はい、大変素晴らしい賞を受賞することができました。とても大きな誇りです。この団体は非営利団体で、商業的なバイアスはありません。その意味でも、本物を追求する我々にとっては名誉なことです。この賞がチームのエネルギーにもなっていると思います。

– チームの動機付けという点で、賞を獲得することは必要な要素ですね。受賞以外でチームのモチベーションを保つために実践されていることはありますか?もしくは、チームのモチベーションをどのように育てていきたいと思っていますか。


チームのモチベーションを高めるために大切なことはいくつもあります。まずは自分の仕事に誇りを持ち、常に最高を目指すこと。そうして得られる達成感を目標にして、私たちはプロジェクトを成功させるのです。また、自分たちの仕事が世界中の人の目に触れることも、大きなモチベーションになり得ます。

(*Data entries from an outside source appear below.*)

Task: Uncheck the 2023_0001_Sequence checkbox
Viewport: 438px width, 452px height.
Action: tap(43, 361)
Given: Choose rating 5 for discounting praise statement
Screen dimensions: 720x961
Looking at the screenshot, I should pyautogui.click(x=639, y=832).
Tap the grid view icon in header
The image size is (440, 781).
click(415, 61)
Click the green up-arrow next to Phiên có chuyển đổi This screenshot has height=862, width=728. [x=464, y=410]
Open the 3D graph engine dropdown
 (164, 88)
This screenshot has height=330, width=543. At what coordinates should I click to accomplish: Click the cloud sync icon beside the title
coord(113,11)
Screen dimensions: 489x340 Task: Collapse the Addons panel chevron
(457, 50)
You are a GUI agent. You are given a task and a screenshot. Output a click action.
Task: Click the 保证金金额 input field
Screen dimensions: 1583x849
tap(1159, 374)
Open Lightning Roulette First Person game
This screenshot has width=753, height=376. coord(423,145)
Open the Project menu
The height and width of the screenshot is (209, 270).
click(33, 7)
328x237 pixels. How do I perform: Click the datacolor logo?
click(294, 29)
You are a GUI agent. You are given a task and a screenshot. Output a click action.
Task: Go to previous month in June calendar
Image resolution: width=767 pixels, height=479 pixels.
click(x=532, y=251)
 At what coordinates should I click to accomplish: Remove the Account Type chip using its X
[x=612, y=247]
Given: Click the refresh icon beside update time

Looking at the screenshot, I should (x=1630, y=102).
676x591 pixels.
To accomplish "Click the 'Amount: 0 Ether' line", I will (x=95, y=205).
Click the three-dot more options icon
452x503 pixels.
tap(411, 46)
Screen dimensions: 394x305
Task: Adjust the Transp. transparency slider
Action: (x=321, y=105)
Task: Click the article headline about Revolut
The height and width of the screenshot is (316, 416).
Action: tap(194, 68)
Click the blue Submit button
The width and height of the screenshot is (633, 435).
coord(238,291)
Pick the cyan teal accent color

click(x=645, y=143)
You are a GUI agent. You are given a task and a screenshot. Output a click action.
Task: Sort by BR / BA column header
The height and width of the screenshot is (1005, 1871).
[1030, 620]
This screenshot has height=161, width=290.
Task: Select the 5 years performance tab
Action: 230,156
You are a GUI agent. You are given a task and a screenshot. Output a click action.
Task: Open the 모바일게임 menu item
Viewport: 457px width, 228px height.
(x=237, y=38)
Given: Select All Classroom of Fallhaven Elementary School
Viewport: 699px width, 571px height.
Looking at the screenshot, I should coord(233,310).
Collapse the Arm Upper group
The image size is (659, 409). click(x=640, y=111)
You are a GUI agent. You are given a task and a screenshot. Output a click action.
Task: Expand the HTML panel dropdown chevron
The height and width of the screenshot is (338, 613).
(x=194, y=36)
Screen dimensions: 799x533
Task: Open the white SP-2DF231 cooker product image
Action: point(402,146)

– 受注するプロジェクトもチームのモチベーションを考えて決めていたりするんでしょうか?


クライアントと仕事をする、あるいはプロジェクトに取り組む上で、付加価値は非常に重要な要素になると思います。プロジェクトに取り組むスタッフは、自分たちのスキルとエネルギー、そして時間を注ぎ込みます。ですから、単に儲かればいいというのではなく、そこに自分の時間を費やす価値がなければなりません。クライアントやプロジェクトを選ぶ基準も、言ってみればそういうものです。

具体的な基準のひとつとしてあるのは、そのクライアントが世界にある種の肯定的な発展をもたらすかどうか、そして、私たちが彼らの目標や展望に関わりたいと思えるかかどうかだと思います。私たちのクライアントの多くは、美術館や博物館、非営利団体など、文化文芸の分野にいる人たちで、確固たる展望を持ち、世界に発展をもたらそうとしています。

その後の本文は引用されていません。